### Goal of the exercise
Could each entry below be written out exactly, with every picture dropped?
============
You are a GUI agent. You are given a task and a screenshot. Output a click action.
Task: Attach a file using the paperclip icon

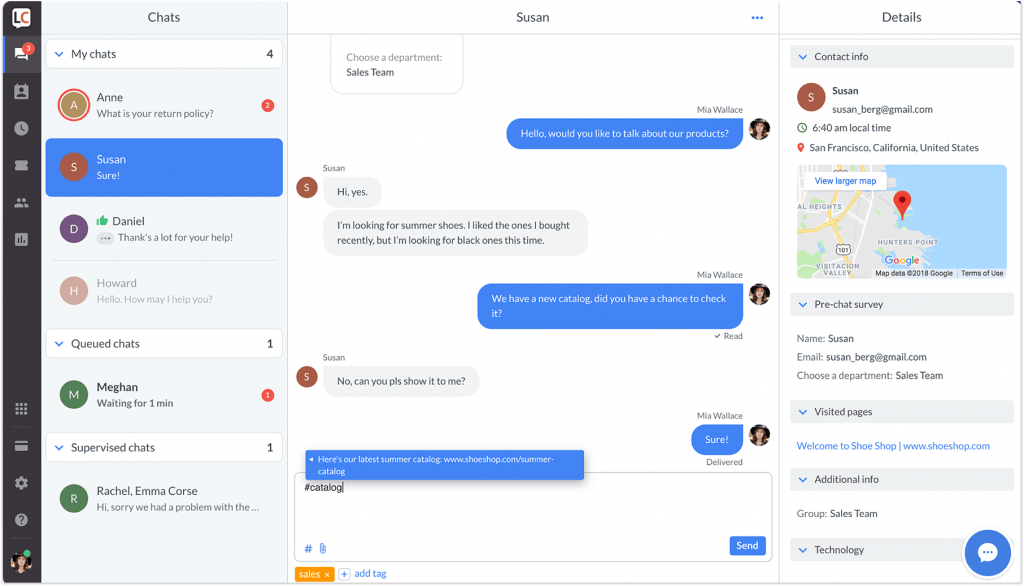tap(321, 548)
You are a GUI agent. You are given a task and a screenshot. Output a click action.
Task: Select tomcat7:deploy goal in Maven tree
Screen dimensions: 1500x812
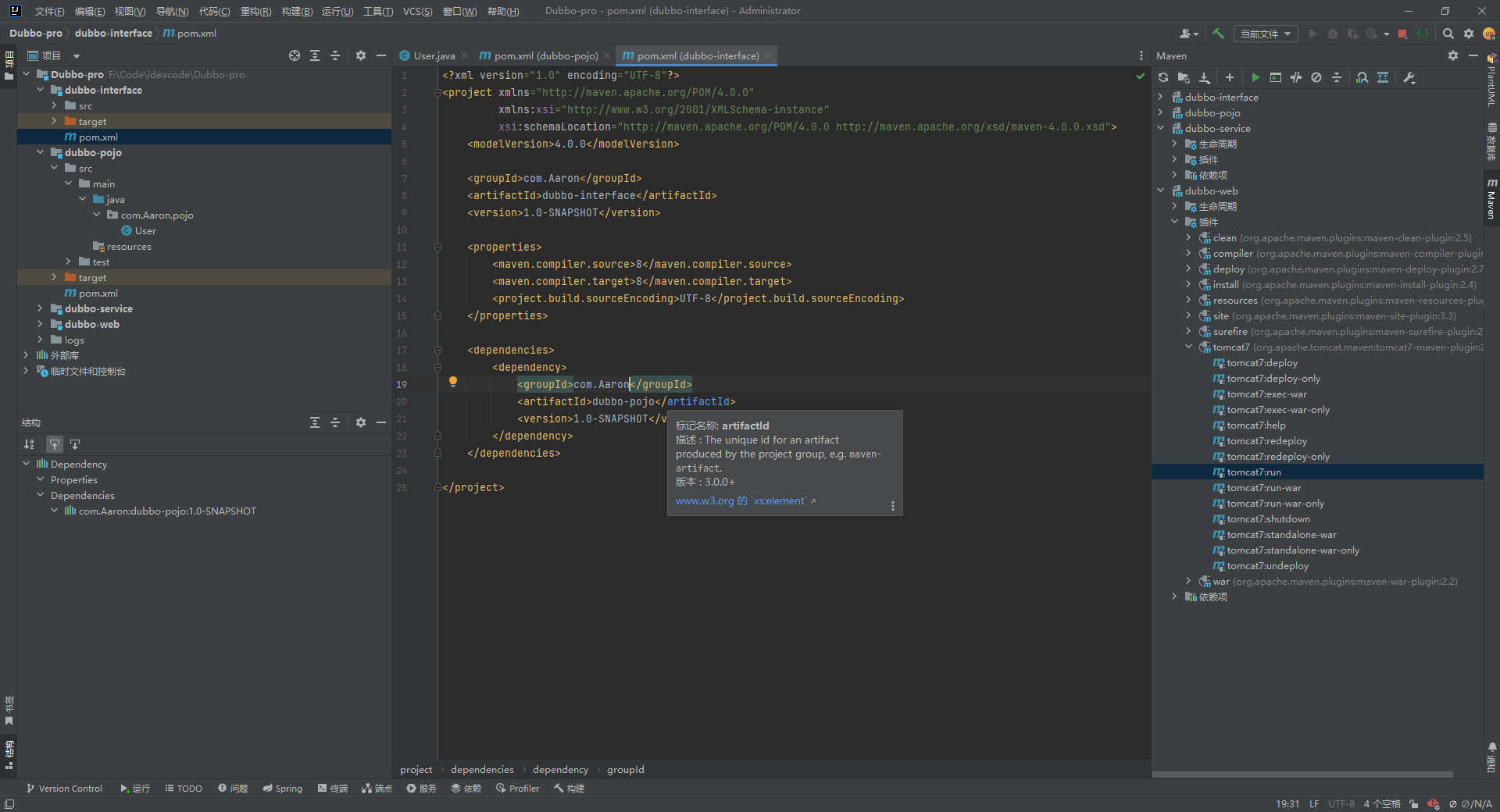click(1262, 363)
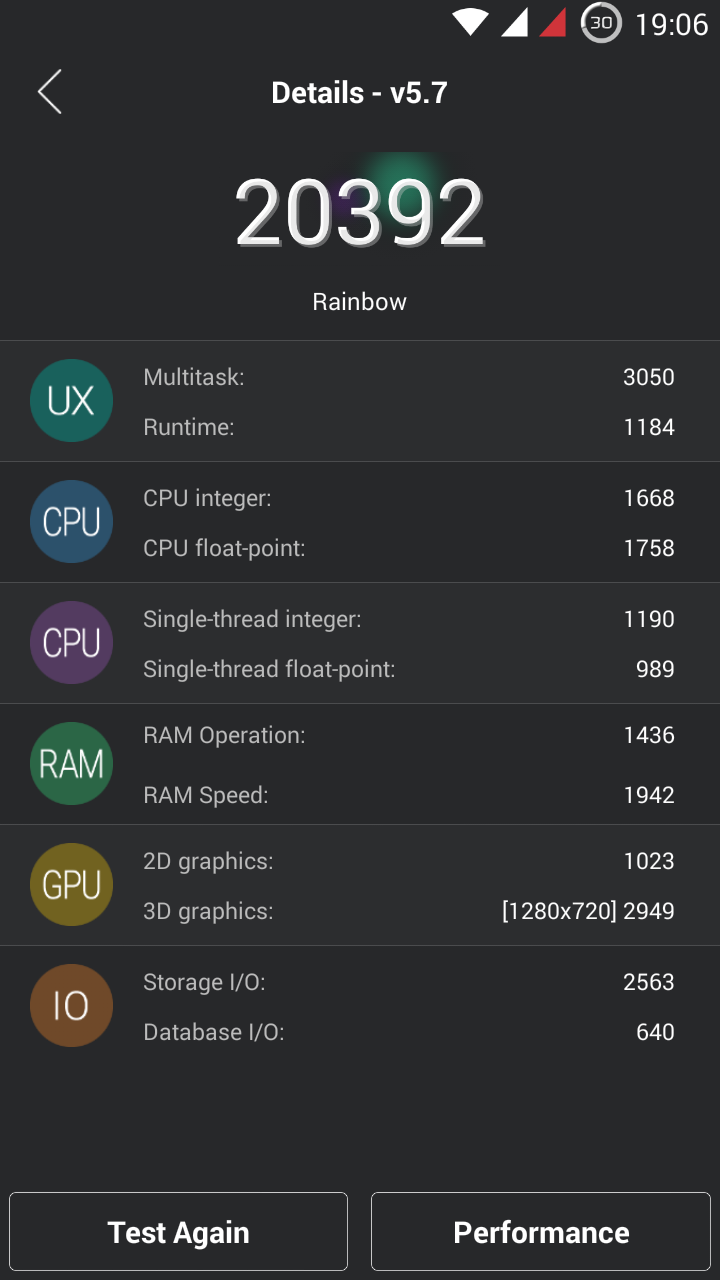Tap the red signal strength icon

pyautogui.click(x=553, y=22)
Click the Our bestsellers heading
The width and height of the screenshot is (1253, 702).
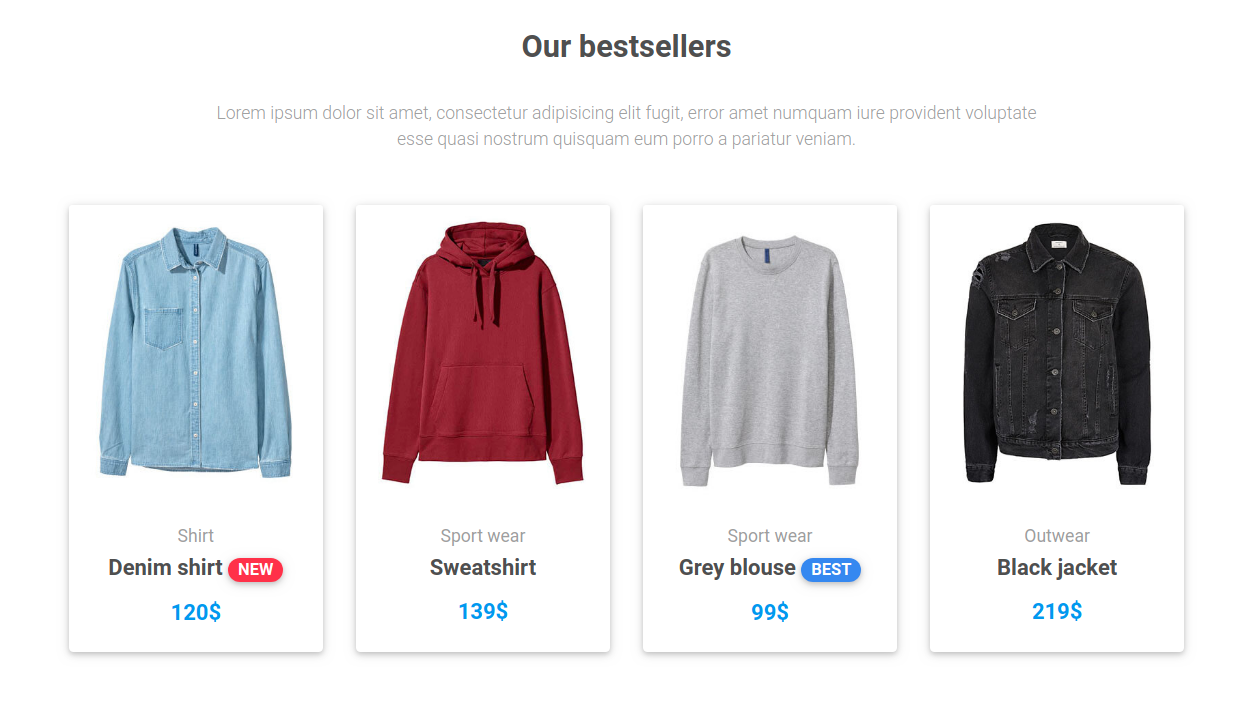626,46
============
### Exercise output
You are a GUI agent. You are given a task and a screenshot. Output a click action.
Task: Attach a file using the paperclip icon

tap(321, 548)
You are a GUI agent. You are given a task and a screenshot. Output a click action.
Task: Select tomcat7:deploy goal in Maven tree
Screen dimensions: 1500x812
click(1262, 363)
Tap the red signal strength icon

pyautogui.click(x=553, y=22)
Click the Our bestsellers heading
The width and height of the screenshot is (1253, 702).
626,46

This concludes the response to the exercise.